AWS Elastic MapReduce Test

Amazon EMR is a managed cluster platform that simplifies running big data frameworks, such as Apache Hadoop and Apache Spark, on AWS to process and analyze vast amounts of data. Additionally, you can use Amazon EMR to transform and move large amounts of data into and out of other AWS data stores and databases, such as Amazon Simple Storage Service (Amazon S3) and Amazon DynamoDB.

The central component of Amazon EMR is the cluster. A cluster is a collection of Amazon Elastic Compute Cloud (Amazon EC2) instances. Each instance in the cluster is called a node. Each node has a role within the cluster, referred to as the node type. Amazon EMR also installs different software components on each node type (master node, core node, task node), giving each node a role in a distributed application like Apache Hadoop.

Amazon EMR service architecture consists of several layers, each of which provides certain capabilities and functionality to the cluster.

  • Storage layer: The storage layer includes the different file systems that are used with your cluster. There are several different types of storage options such as, Hadoop Distributed File System (HDFS), EMR File System (EMRFS), and the Local File System.
  • Cluster resource management layer: The resource management layer is responsible for managing cluster resources and scheduling the jobs for processing data.
  • Data processing frameworks layer: The data processing framework layer is the engine used to process and analyze data. The main processing frameworks available for Amazon EMR are Hadoop MapReduce and Spark.
  • Applications and Programs: Amazon EMR supports many applications, such as Hive, Pig, and the Spark Streaming library to provide various capabilities.

When a cluster is launched, you choose the frameworks and applications to install for your data processing needs. Once the chosen applications are installed, you should define the work to be done by the cluster. This can be done using Map and Reduce functions, using the EMR console / EMR API / AWS CLI, using the Hadoop API, or with the help of the interface provided by Hive or Pig. Then, the cluster processes data. To enable data processing in the cluster, you can either submit jobs or queries directly to the applications that are installed on your cluster or run steps in the cluster. Once data processing is complete, the cluster automatically shuts down (unless, auto-terminate is disabled).
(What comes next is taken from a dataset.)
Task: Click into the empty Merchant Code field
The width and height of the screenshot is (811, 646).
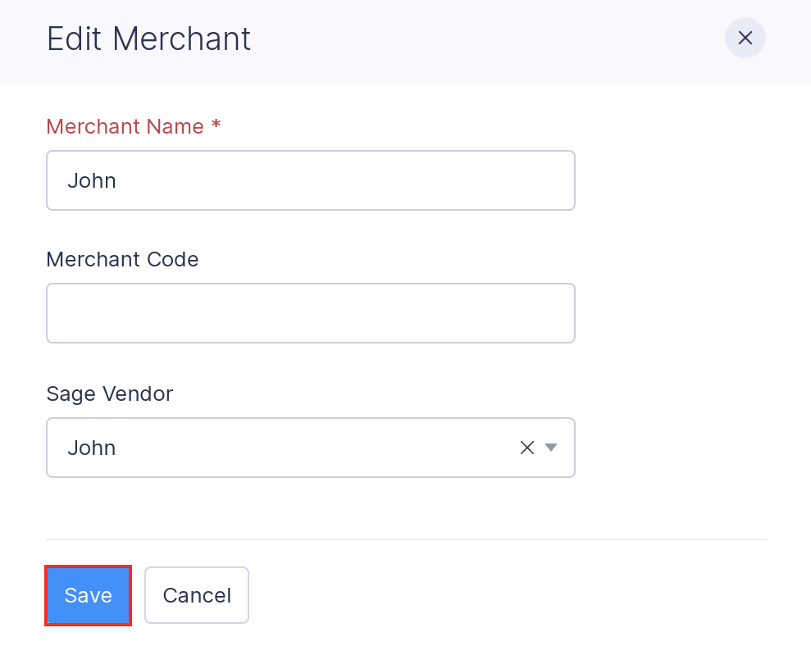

If data processing is slow in a cluster, then administrators should be able to quickly and accurately tell what could be causing the slowness - map tasks? reduce tasks? storage contention at the cluster? under-utilization of task nodes and core nodes? To proactively detect processing bottlenecks in a cluster and isolate the root-cause of the bottleneck, administrators should periodically run the AWS Elastic MapReduce Test!

This test automatically discovers the clusters on Amazon EMR and tracks the status of each cluster and the progress of cluster activities. In the process, the test turns the spot light on clusters that are processing data slowly, and provides useful pointers to what could be slowing down processing.

Optionally, you can configure this test to report metrics for every job that a cluster runs. This will enable administrators to identify those jobs that could be slowing down data processing and what tasks are performed by the slow jobs - map tasks? or reduce tasks?

Target of the test: Amazon EC2 Cloud

Agent deploying the test : A remote agent

Outputs of the test : One set of results for each cluster / job

First-level descriptor: AWS Region

Second-level descriptor: JobFlowID or ClusterID / JobId depending upon the option chosen from the EMR Filter Name parameter of this test

Configurable parameters for the test
Parameter Description

Test Period

How often should the test be executed.

Host

The host for which the test is to be configured.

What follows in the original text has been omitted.